NYC Shooting Incidents Analysis

Github Repository: https://github.com/juanito040102/NYC_Shooting_Incidents

Github Pages (Website) (Contains the Visuals): https://juanito040102.github.io/

NYC_Shooting_Incidents/

Project Topic

This project investigates the spatial and temporal relationships between shooting incidents in

New York City, The core objective is not to claim any conclusion on the cause or nature of these

incidents, but to visualize and analyze patterns that may reveal longstanding systemic

inequalities across NYC boroughs. The final deliverable will be a series of interactive plotly

visuals accompanied by a narrative that tell a data-driven story about the urban landscape of

violence and poverty. This project is to be expressed digitally, not in print, and in an interactive

way, not static. Ideally, this project could live in a repository in Github and later be developed

into a static website in which the visualizations maintain their ability to be interactive.

Dataset: NYPD Shooting Incidents

This dataset is obtained through NYC Open Data, and there are two complimentary pieces of

information; the Historic dataset that compiles the shooting incidents from 2006 until the end of

2024, and the active dataset that gathers the shooting incidents of this current year, 2025, up until

the day of accessing the data.

https://data.cityofnewyork.us/Public-Safety/NYPD-Shooting-Incident-Data-Historic-/833y-fsy8/about_data

https://data.cityofnewyork.us/Public-Safety/NYPD-Shooting-Incident-Data-Year-To-Date-/5ucz-vwe8/about_data

The Historic dataset and the YTD Dataset both have the same columns, but different amounts of

rows. The historic dataset has 29,744 incidents over the course of several years and the YTD

dataset has 769 incidents over the course of almost a year. This means that on average, the

historic dataset expects around 1.6 K records every year. When the datasets are combined, there

are 30,513 incidents over the course of 18 years and 9 months.

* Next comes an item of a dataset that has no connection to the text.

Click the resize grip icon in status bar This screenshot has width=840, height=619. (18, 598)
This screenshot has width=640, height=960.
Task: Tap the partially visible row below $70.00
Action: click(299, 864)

They both share the same 21 columns; Incident_Key, Date_Occurrence, Time_Occurrence,

Borough, Location_Occurrence, Precinct, Jurisdiction_Code, Location_Classification,

Location_Description, Murder_Flag, Perp_Age_Group, Perp_Sex, Perp_Race,

Victim_Age_Group, Victim_Sex, Victim_Race, X_Coordinate, Y_Coordinate, Latitude,

Longitude and Georeference_column.

These columns can be grouped into 3 categories; about the incident, about the people involved,

and the geography or location of the incident.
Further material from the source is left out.